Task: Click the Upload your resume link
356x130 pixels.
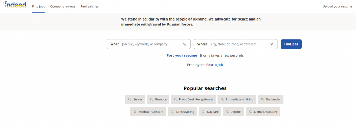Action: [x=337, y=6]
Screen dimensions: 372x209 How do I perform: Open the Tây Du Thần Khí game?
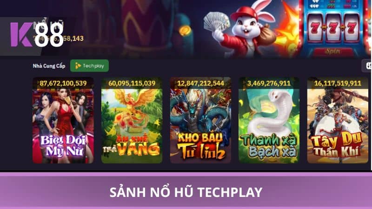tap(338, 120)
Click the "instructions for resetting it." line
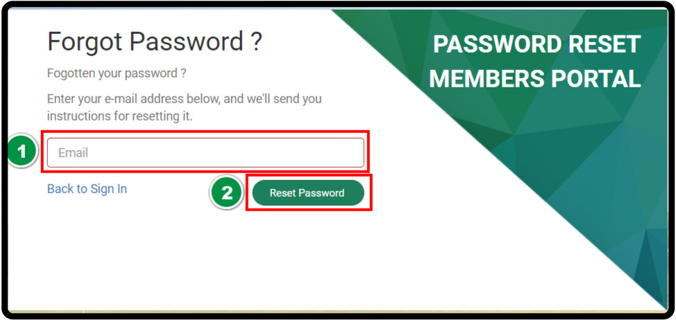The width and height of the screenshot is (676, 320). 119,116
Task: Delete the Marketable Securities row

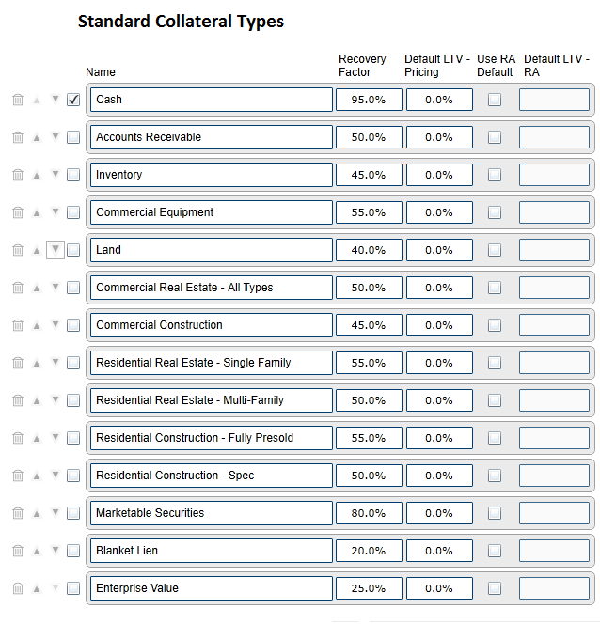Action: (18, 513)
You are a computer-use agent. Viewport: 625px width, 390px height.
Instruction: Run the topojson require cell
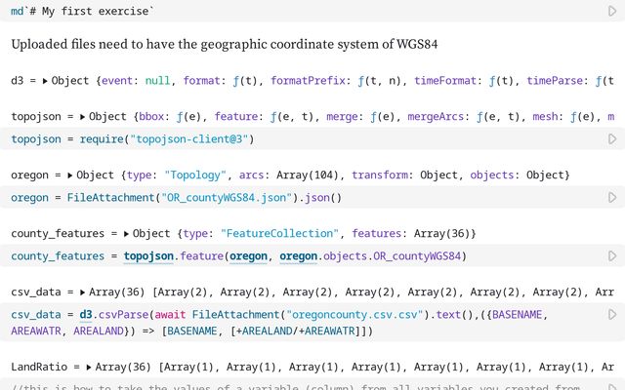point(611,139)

==

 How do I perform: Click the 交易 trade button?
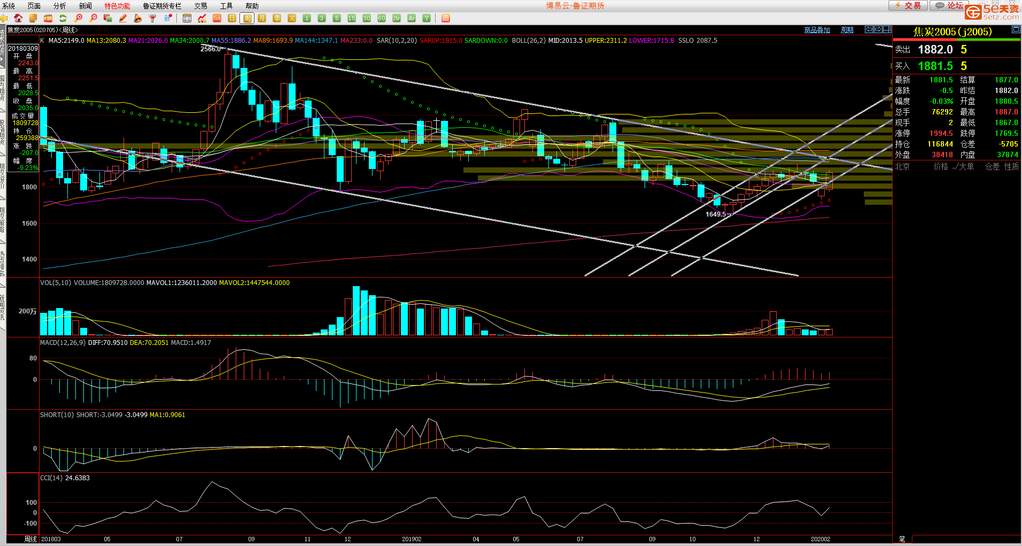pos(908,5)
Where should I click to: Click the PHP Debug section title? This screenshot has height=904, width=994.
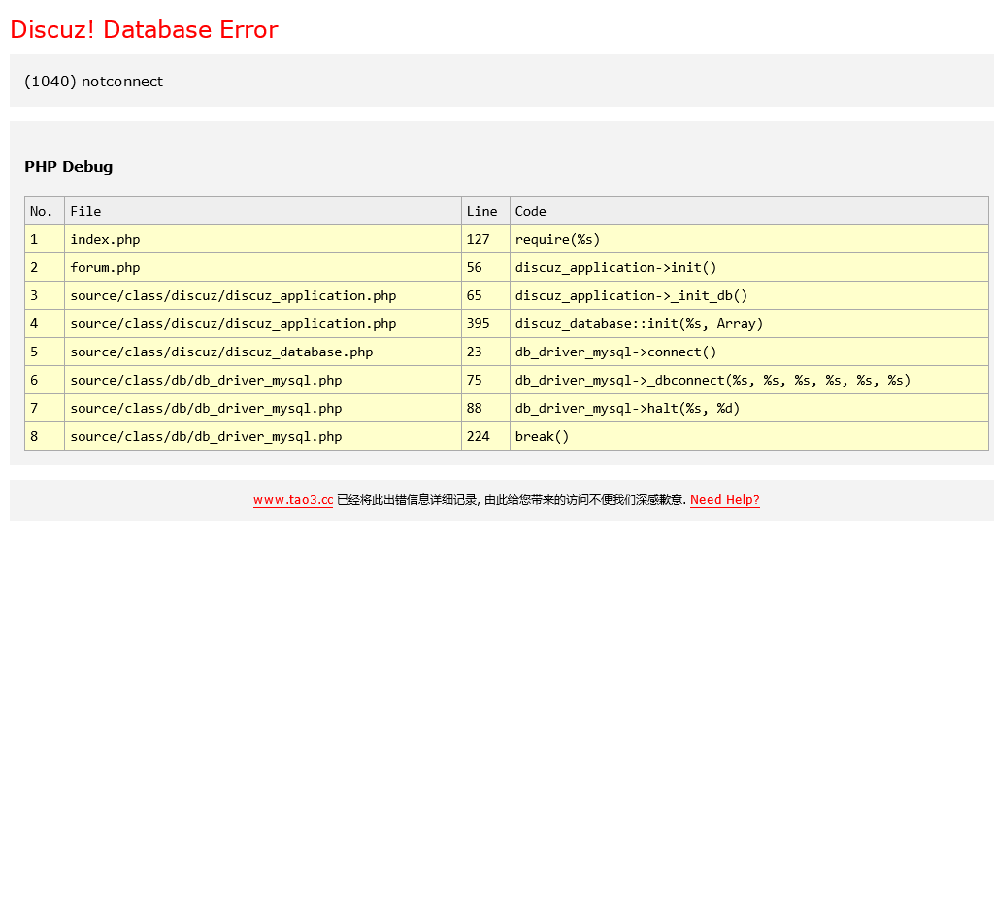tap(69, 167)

Zadanie: Powtórz dokładnie fragment materiału, który zaczyna się wierszem zawierającym „Task: Click the Upload your resume link”, a kończy wierszem zawierającym „point(611,139)”, łącznie z tymi dwoma wierszami. W odpowiedzi pomiń obrazki.

Wynik ćwiczenia:
Task: Click the Upload your resume link
356x130 pixels.
Action: [x=337, y=6]
Screen dimensions: 372x209 How do I perform: Open the Tây Du Thần Khí game?
tap(338, 120)
Click the "instructions for resetting it." line
The width and height of the screenshot is (676, 320). 119,116
Task: Delete the Marketable Securities row

Action: (18, 513)
You are a computer-use agent. Viewport: 625px width, 390px height.
Instruction: Run the topojson require cell
point(611,139)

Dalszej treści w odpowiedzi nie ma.